Passage ▸

● ● ● ● ●

BBC TV Series About How Humans Spread All Over the World
The Incredible Human Journey is a fascinating five-episode science documentary that aired on the BBC in 2009 and on the Travel Channel in 2010. Each episode is an hour long. The series is primarily about investigating the migration of modern humans — that is, Homo sapiens — to Asia, to Europe, to Australia, and to the Americas. The underlying theory here is that every human on Earth today is descended from modern humans who lived in Africa.
Perhaps the single most stunning idea in the series is that roughly 70,000 years ago a handful of African families crossed the Red Sea and settled on the Arabian shore, eventually giving rise to the entire human population of the world outside of Africa.
But the series is filled with thought-provoking material. People migrated to frigid Siberia because the hunting was good, but were driven south to China by an Ice Age. People migrated to Europe, only to find themselves in competition with Neanderthals, but modern humans won out, possibly because of our larger, stronger social networks. Also, there's now evidence that humans walked from Siberia into Alaska a couple of thousand years earlier than previously believed, then apparently used rafts to gradually work their way down the coast to southern Chile. But one of the most difficult things to explain is how people got to Australia tens of thousands of years ago since they would seemingly have to cross at least 90 miles of ocean to get there.

● ● ● ● ●

Tasks ▸
**A.** Summarize the passage on human migration in two sentences.
**B.** Carry on the passage on human migration, starting after its last sentence.
The data have no connection to the passage on human migration.

Supplied information ▸
● ● ● ● ●

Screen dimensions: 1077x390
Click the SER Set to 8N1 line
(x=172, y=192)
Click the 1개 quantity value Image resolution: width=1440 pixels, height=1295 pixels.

● ● ● ● ●

Answers to each task ▸
**A.** The Incredible Human Journey is a five-episode BBC documentary from 2009 that investigates how modern humans, all descended from people who lived in Africa, migrated to Asia, Europe, Australia, and the Americas. It proposes that a handful of African families who crossed the Red Sea roughly 70,000 years ago gave rise to everyone outside Africa, and it covers topics such as competition with Neanderthals, an earlier walk from Siberia into Alaska, and the puzzle of how people reached Australia across the ocean.

**B.**
Dr. Alice Roberts, Charismatic TV Personality
The material in The Incredible Human Journey is essentially a complex mix of genetics, anthropology, archaeology, geography and climatology, and you might expect it could get boring. But it doesn't, largely due to the fact that everything is seen through the eyes of an enthusiastic British woman who is about 36 years old, Dr. Alice Roberts.
Roberts is a gifted teacher who understands that television works best when you show rather than tell. Thus she sleeps outdoors in the jungle at night, jogs with Bushmen, walks through a cave where the water is up to her armpits, climbs a snowy mountain, takes a raft trip on the ocean, hangs out with tribal people, and tries out various primitive tools. But the main thing is that she makes the series into an adventure story, and we viewers are fortunate enough to get to travel along with her. The story she is telling is about DNA, bones and stones, but she manages to inject it with a flesh-and-blood warmth.